The number should be .002435 — it is correct in the table, but missing the 2 in the text.
Chris,
Thanks for catching the typing mistake. I really appreciate when people such as yourself identify such mistakes. It helps me make the website and other resources more accurate and useful to the everyone else.
Thanks again.
Charles
Thanks again, Charles. I stuck with it and finally figured it out…after the normalization process, the rest is easy! Keep up the great work on the site!
Hi Charles,
Thanks for this raw data example! It’s so much more concrete! I’m following it all the way up to the normalization part…how does the rank value of 9.5 correspond to 0.369009? Is that a z score formed from subtracting the column mean rank from 9.5 and dividing by the SD of the column ranks? If not, what process is involved? I tried using an inverse normal app on my calculator using the formulas given and couldn’t get the numbers to match. Also, to get the value to plug into the inverse normal in Excel, it looks like the formula says to divide the rank by H13 plus 1, but doesn’t H13 already have one more than the total sample size? And why divide by 2?

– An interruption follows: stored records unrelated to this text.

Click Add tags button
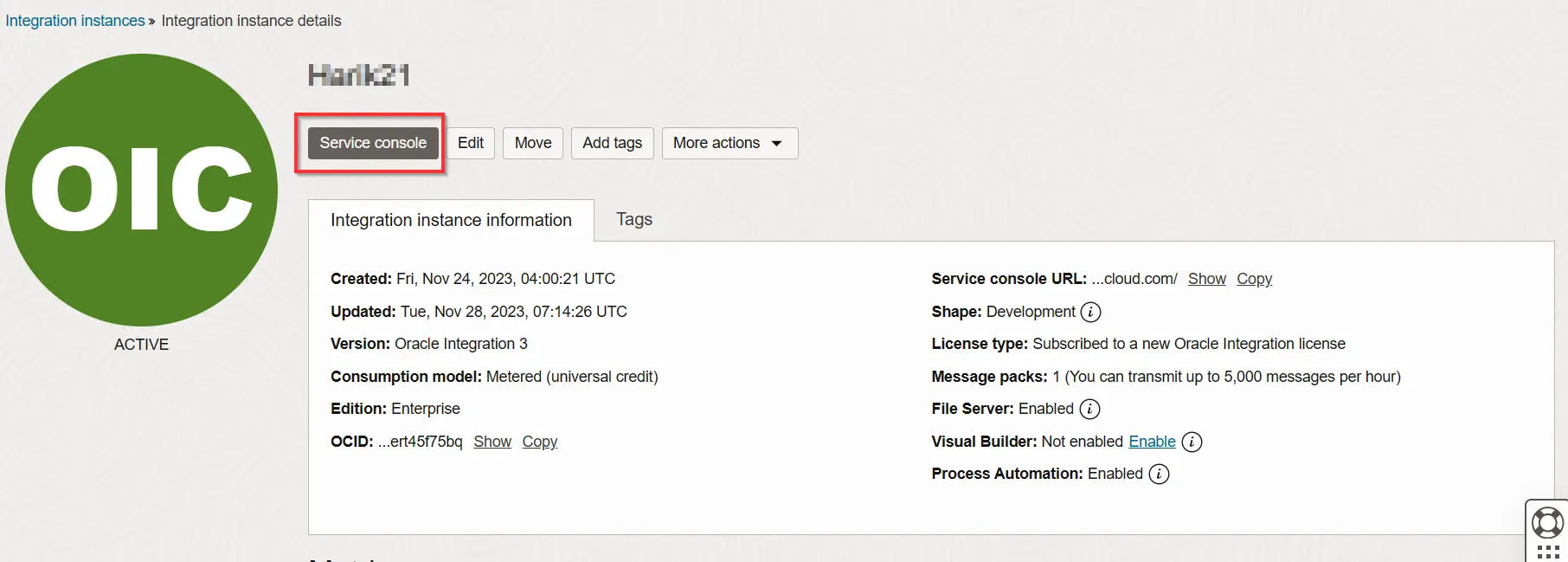 pyautogui.click(x=612, y=143)
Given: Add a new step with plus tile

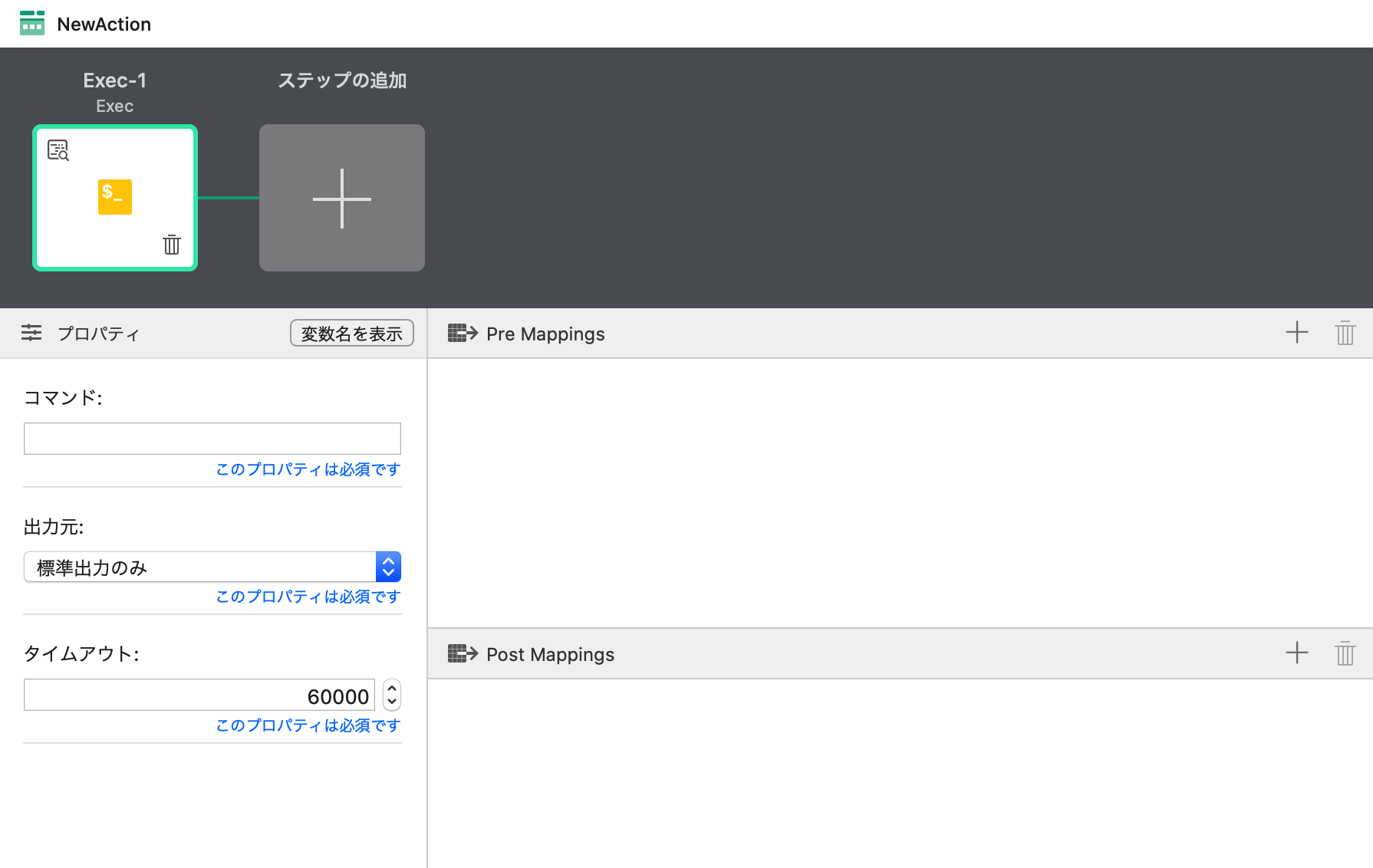Looking at the screenshot, I should (342, 198).
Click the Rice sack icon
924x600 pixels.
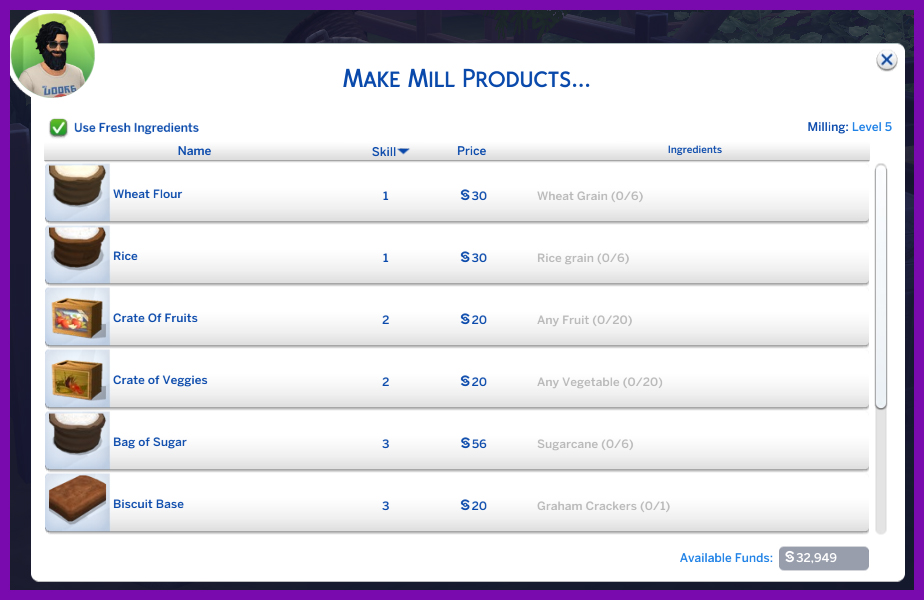77,254
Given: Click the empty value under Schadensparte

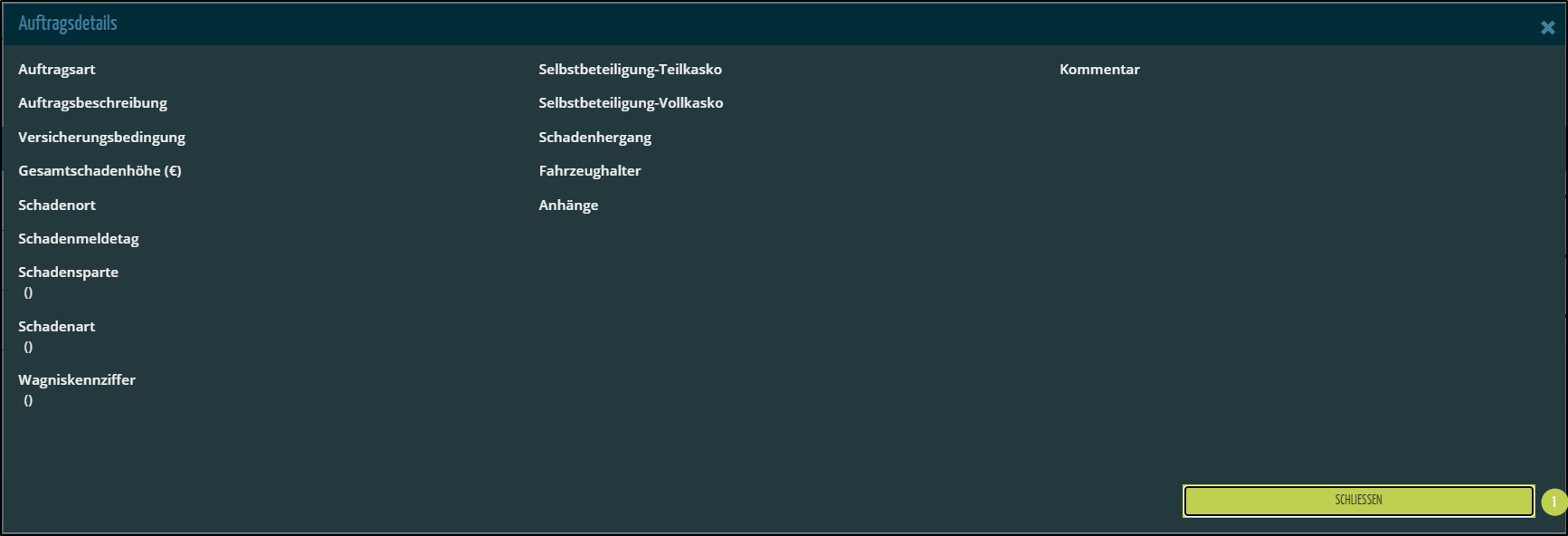Looking at the screenshot, I should tap(28, 293).
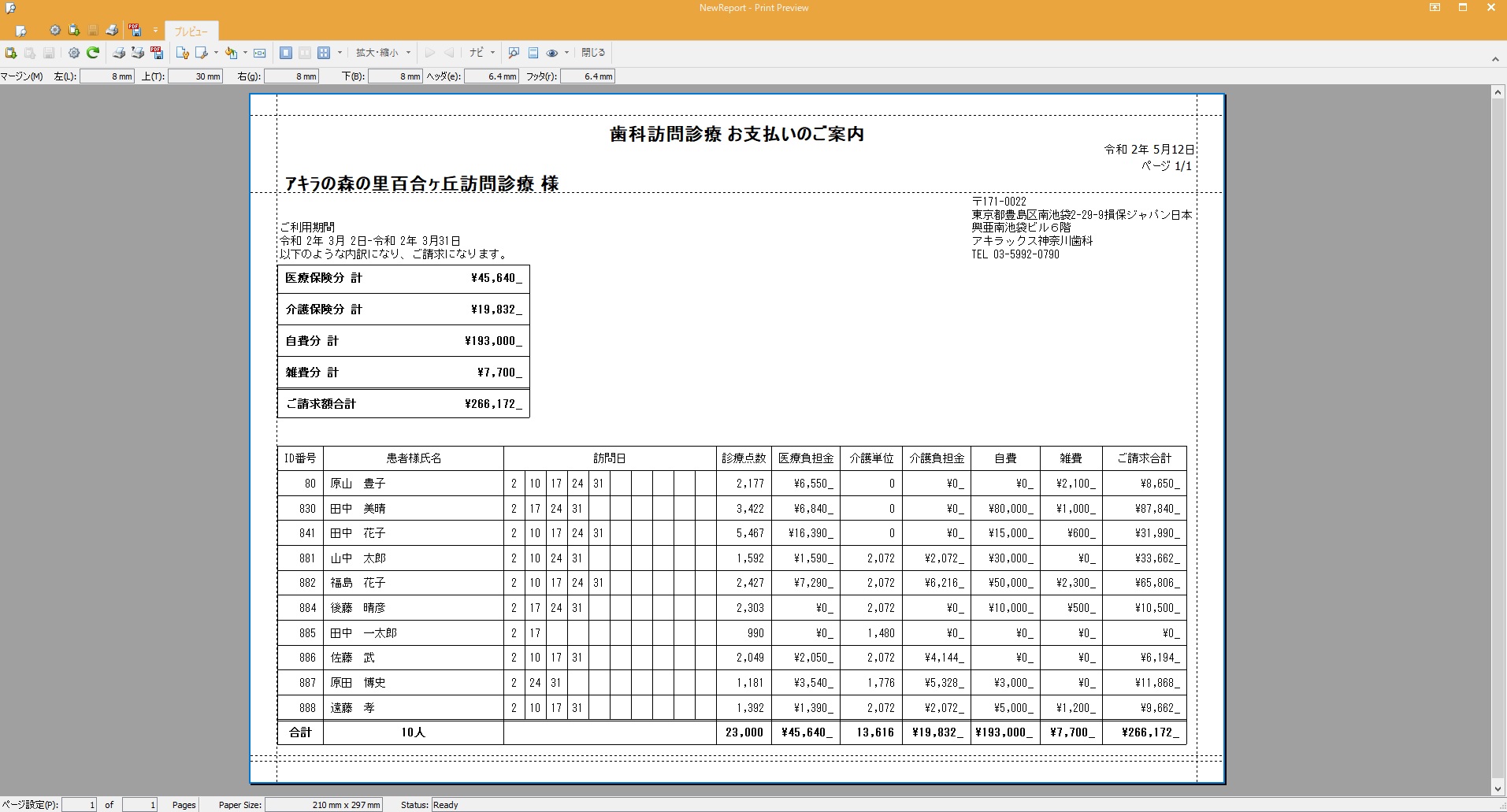1507x812 pixels.
Task: Click the print icon in preview toolbar
Action: [119, 53]
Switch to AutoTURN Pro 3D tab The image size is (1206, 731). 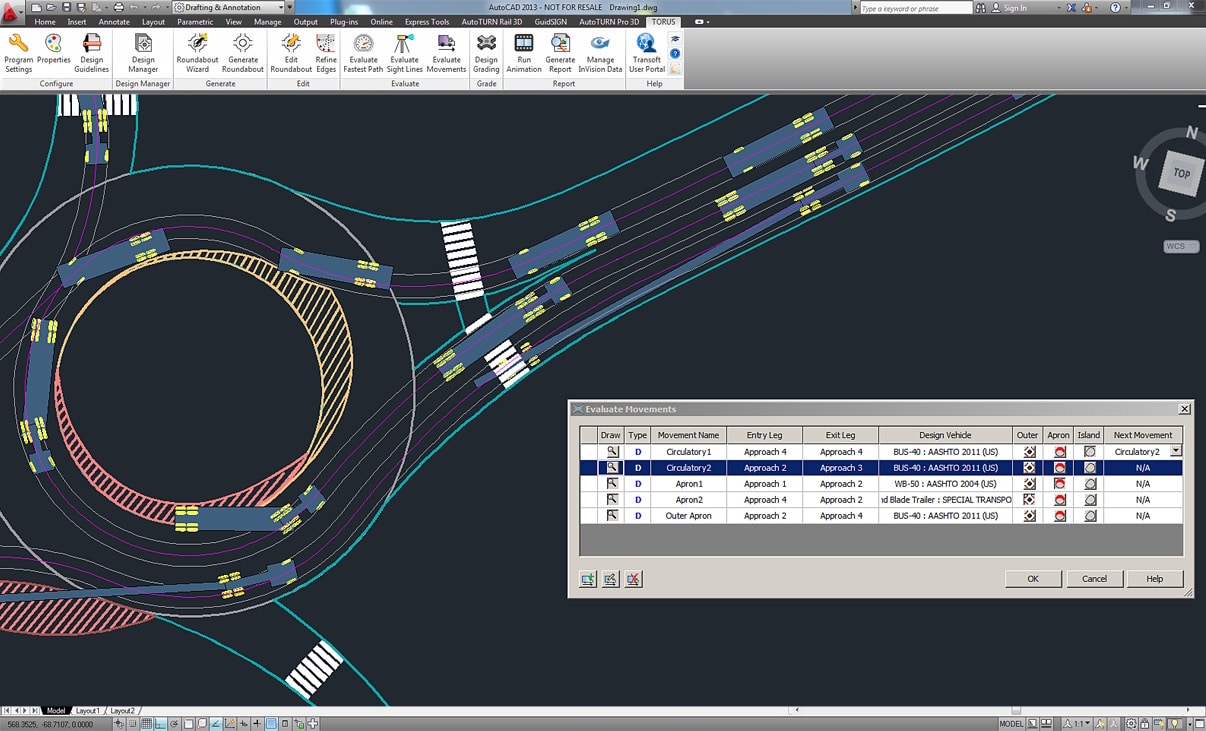(x=609, y=22)
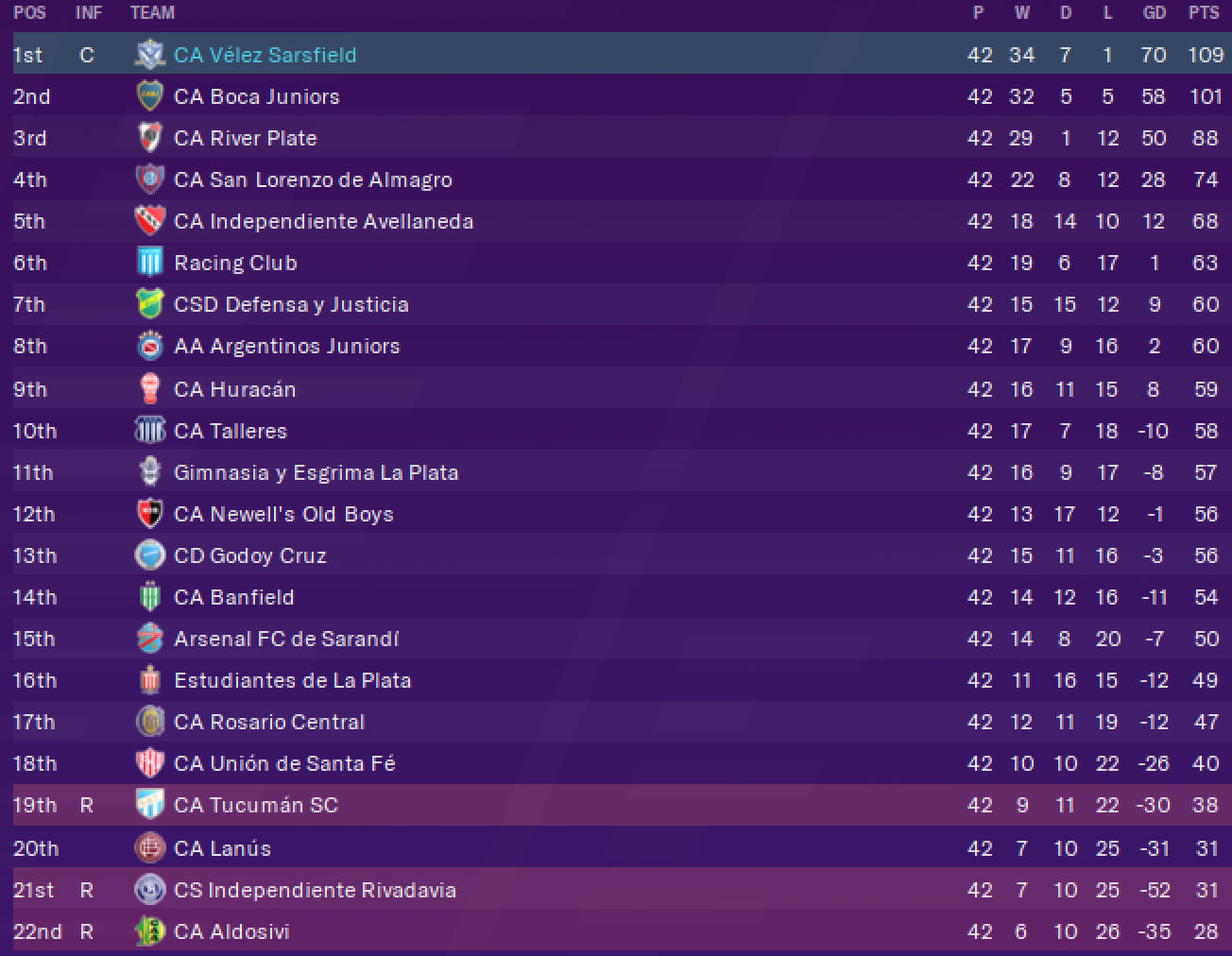The image size is (1232, 956).
Task: Click the CA Newell's Old Boys badge
Action: 149,514
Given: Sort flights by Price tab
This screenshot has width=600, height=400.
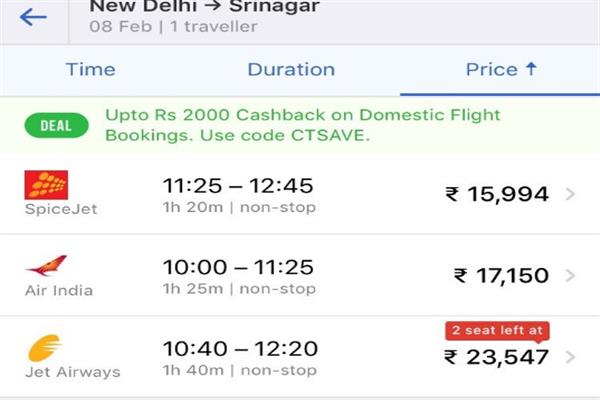Looking at the screenshot, I should tap(500, 70).
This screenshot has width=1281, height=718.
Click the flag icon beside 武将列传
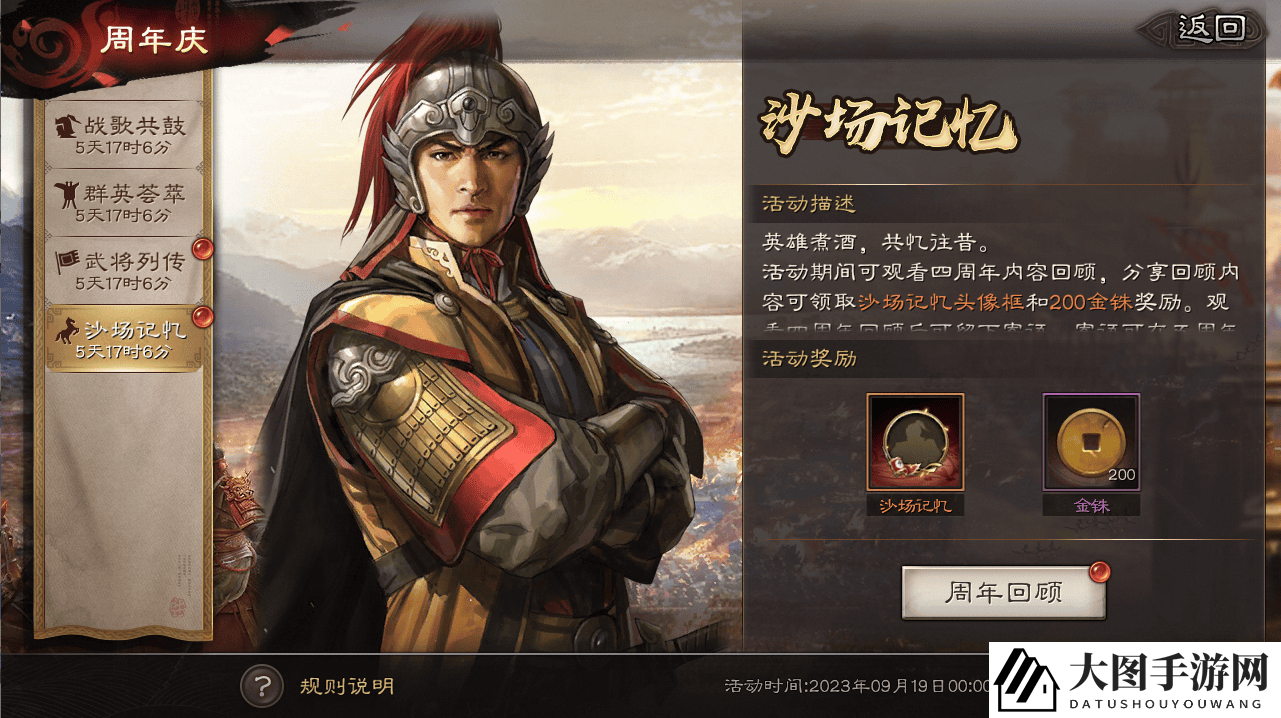(x=69, y=262)
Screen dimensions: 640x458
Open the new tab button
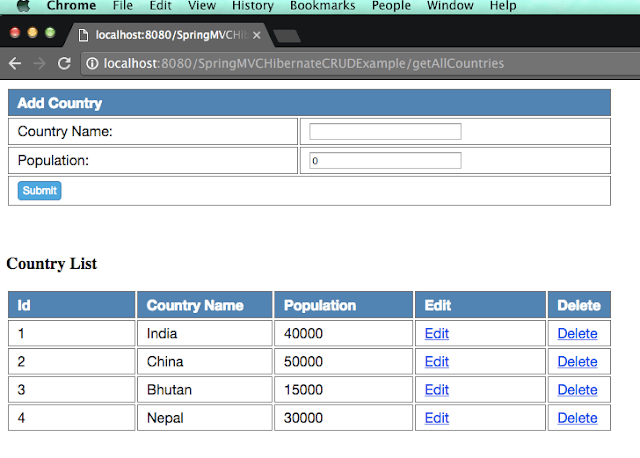point(287,37)
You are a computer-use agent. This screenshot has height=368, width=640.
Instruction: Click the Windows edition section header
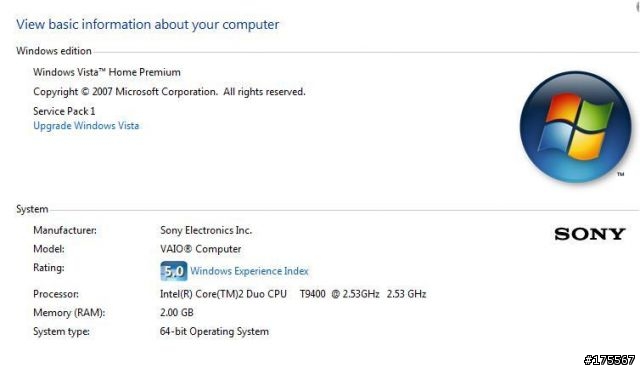pyautogui.click(x=54, y=51)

Thanks for bearing with me…I like to be able to truly understand these things, so I like to do them by hand to get a better feel for what’s going on. Anyone can plug and chug into a formula! Thanks for your time and clarification!
Kevin
Kevin,
The formula used is =NORMSINV((L4/$H$13+1)/2), which just means take the ranking divide by 33 and add 1 to the result and then divide this by 2. The idea is to associate the rankings from 0 to 33 with standard normal values from z = .5 to z = 1. I’m not sure why the test uses these values.
Charles